• More than 600,000 people go missing every year; most get no press coverage at all
  • Coverage of people who go missing varies widely depending on age, race, and gender, and is almost disproportionate to the number of people missing 
  • Proprietary data and analytics tool calculates how much coverage an American is worth if they go missing, based on current reporting in America
  • Campaign calls on publications to pledge to improve their reporting practices for future underrepresented missing person cases

Columbia Journalism Review (CJR), the world’s most respected voice on press criticism, has today unveiled “#EveryoneIsPressworthy”, a campaign aimed at addressing bias in media when it comes to covering people who go missing. Working alongside creative agency TBWA\Chiat\Day New York, CJR has developed a unique data tool* allowing people to calculate their press value if they were to go missing, based on current reporting in America.

In an effort to open up a dialogue between media publications and CJR on how journalists cover reports of missing people, www.areyoupressworthy.com allows users to publicly share their press value for the world to see. In most cases, the results show vast disparities on how a person would be covered if they went missing, depending on their race, gender, and where they live.

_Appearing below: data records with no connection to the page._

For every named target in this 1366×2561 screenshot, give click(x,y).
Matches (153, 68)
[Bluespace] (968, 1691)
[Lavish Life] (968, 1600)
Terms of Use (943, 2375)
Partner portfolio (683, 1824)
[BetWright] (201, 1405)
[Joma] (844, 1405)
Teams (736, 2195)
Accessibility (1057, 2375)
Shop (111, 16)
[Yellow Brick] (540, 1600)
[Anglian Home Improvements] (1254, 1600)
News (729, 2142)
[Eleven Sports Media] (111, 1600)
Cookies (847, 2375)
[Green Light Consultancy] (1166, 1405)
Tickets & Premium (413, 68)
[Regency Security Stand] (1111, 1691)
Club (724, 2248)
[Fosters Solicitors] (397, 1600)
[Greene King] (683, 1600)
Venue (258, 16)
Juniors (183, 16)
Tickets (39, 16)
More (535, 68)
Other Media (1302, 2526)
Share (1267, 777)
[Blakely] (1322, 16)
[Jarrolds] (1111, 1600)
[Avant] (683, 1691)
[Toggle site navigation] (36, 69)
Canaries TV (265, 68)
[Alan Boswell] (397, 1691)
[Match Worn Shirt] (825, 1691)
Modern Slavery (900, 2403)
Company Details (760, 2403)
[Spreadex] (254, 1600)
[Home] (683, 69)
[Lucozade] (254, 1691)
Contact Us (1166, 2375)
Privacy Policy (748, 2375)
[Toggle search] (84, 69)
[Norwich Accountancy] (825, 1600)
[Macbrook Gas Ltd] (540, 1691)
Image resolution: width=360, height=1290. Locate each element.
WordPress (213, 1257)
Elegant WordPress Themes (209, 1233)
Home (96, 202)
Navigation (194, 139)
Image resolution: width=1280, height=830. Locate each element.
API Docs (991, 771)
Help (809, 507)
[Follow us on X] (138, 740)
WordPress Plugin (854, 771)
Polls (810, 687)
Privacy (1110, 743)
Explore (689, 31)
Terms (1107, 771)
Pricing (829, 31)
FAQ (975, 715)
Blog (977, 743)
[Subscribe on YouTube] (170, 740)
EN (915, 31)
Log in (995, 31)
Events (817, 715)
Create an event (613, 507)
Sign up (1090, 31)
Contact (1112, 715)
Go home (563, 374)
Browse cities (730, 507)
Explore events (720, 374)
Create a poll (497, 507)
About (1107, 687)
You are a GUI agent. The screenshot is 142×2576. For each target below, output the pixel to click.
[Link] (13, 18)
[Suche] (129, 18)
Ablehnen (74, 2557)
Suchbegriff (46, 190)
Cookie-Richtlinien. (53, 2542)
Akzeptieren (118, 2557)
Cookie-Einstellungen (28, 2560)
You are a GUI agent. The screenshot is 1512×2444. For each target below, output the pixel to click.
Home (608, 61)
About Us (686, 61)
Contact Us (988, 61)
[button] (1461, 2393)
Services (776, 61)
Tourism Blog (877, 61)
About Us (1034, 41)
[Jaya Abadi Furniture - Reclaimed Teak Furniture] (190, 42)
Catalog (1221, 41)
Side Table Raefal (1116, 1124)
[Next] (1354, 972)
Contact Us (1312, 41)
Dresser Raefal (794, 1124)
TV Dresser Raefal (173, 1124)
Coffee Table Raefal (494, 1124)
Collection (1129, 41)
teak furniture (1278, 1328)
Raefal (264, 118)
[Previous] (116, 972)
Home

CJR’s hope is that awareness generated by the campaign will force changes in newsroom practices, and could improve the coverage of other areas, like policing and criminal justice, where coverage inequities remain. “The coverage of missing people is a high-profile example of an even bigger problem,” said Kyle Pope, Editor and Publisher of CJR. “We’re hoping to force a recognition, where systemic coverage gaps exist.”

The number of people aware of a person’s disappearance has a major impact on their chances of being found. Furthermore, the amount of coverage a missing person receives is often influenced by demographics such as race, age, sex, and even geographic location. Commonly known as “Missing White Woman Syndrome,” a person’s physical attributes can determine if they are front-page news or not featured at all.

For example, a white young adult woman who is reported missing in New York could be covered in 67 news stories, according to the CJR data, but a Latino male of the same age would appear in only 17. The gap is even more extreme for diverse members of other age groups, and a middle-aged Black man who goes missing would be expected to receive four or fewer mentions in the press.

For information on currently missing individuals please visit https://namus.nij.ojp.gov/ or reach out to (833) 872-5176 or namus@usdoj.gov for additional resources. To learn more on how the biases in the media are affecting unfair press coverage visit www.cjr.org.

About Columbia Journalism Review 

Columbia Journalism Review is published in print and online by the Columbia Journalism School. CJR is considered the most respected voice in press analysis, shaping the ideas that make media leaders and journalists smarter about their work, and more informed about their industry.

Columbia Journalism Review Data Methodology*

TBWA\Chiat\Day New York and CJR built a model based on a representative sample of 3,630 news stories about missing persons out of 19,561 collected by Meltwater between January to November, 2021. Of this sample, 2,383 stories concerned one or more specific missing individuals, covering 735 unique missing persons who were identified and categorized by age, gender, race / ethnicity, and geography. Missing persons were then cross-referenced with the NamUs database for the same period. Meltwater identified the publisher of the story, the potential reach of that news outlet, and social sharing for each story.